Problem to solve – From the line holding "Where should I click to: Click" to the final line of the entries, set down each line exactly, including both, and nothing more.

Collected data:
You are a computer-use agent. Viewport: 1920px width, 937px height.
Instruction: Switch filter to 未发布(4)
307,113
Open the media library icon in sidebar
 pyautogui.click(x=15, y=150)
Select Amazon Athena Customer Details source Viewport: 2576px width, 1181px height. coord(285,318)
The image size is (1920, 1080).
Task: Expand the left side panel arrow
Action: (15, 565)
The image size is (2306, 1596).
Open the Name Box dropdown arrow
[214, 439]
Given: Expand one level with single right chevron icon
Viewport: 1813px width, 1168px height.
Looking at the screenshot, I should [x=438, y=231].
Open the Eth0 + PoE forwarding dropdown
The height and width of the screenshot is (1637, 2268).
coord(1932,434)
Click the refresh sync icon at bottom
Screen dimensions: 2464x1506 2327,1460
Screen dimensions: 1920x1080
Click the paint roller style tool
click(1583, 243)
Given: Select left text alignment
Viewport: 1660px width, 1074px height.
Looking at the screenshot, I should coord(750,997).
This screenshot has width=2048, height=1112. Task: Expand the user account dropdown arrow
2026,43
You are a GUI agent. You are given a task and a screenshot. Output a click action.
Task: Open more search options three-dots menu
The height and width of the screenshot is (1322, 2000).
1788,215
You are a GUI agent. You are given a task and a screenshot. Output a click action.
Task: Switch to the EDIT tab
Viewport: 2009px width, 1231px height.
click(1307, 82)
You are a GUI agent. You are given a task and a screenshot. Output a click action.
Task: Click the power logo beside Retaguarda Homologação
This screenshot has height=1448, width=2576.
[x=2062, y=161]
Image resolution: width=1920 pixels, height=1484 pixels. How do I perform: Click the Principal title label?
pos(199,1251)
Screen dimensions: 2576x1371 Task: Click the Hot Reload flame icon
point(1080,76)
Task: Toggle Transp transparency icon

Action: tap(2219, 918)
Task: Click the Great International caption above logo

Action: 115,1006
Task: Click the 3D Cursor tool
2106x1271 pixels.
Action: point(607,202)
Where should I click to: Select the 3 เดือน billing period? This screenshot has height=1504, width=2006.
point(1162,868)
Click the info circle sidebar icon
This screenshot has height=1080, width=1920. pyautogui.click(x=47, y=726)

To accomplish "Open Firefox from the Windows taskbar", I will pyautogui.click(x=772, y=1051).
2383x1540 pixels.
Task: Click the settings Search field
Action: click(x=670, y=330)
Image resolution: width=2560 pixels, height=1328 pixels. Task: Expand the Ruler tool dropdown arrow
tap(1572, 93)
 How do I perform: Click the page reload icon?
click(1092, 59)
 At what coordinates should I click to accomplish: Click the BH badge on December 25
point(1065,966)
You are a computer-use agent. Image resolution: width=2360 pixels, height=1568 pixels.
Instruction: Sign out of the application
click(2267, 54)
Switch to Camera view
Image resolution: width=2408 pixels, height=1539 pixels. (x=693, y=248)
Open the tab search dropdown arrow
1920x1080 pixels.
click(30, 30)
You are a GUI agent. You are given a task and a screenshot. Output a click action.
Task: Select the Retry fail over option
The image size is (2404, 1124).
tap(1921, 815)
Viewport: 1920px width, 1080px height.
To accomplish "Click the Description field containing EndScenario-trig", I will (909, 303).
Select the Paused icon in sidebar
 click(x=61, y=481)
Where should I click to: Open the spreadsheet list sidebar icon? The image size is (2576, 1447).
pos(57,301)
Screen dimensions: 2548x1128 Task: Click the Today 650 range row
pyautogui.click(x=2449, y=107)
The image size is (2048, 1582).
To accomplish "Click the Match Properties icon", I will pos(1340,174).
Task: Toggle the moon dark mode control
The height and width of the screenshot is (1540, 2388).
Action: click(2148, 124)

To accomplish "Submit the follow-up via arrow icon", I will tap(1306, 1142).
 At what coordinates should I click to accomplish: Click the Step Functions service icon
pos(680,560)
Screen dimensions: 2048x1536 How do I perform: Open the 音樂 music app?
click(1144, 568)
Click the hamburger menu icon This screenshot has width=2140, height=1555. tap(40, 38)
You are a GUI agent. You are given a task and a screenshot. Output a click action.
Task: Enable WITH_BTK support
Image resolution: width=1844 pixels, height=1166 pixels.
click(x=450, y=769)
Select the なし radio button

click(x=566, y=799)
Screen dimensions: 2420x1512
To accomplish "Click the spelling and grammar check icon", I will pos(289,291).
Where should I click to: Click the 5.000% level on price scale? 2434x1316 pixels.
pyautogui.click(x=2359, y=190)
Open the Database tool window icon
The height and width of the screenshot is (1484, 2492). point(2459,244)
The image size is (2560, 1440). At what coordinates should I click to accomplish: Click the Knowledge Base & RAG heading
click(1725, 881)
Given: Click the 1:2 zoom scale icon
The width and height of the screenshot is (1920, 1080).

Your solution –
Where should I click to: Click the 5.000% level on price scale? 2434x1316 pixels.
pyautogui.click(x=2359, y=190)
Open the Database tool window icon
The height and width of the screenshot is (1484, 2492). point(2459,244)
The image size is (2560, 1440). At what coordinates should I click to accomplish: Click the Knowledge Base & RAG heading
click(1725, 881)
Given: Click the 1:2 zoom scale icon
The width and height of the screenshot is (1920, 1080).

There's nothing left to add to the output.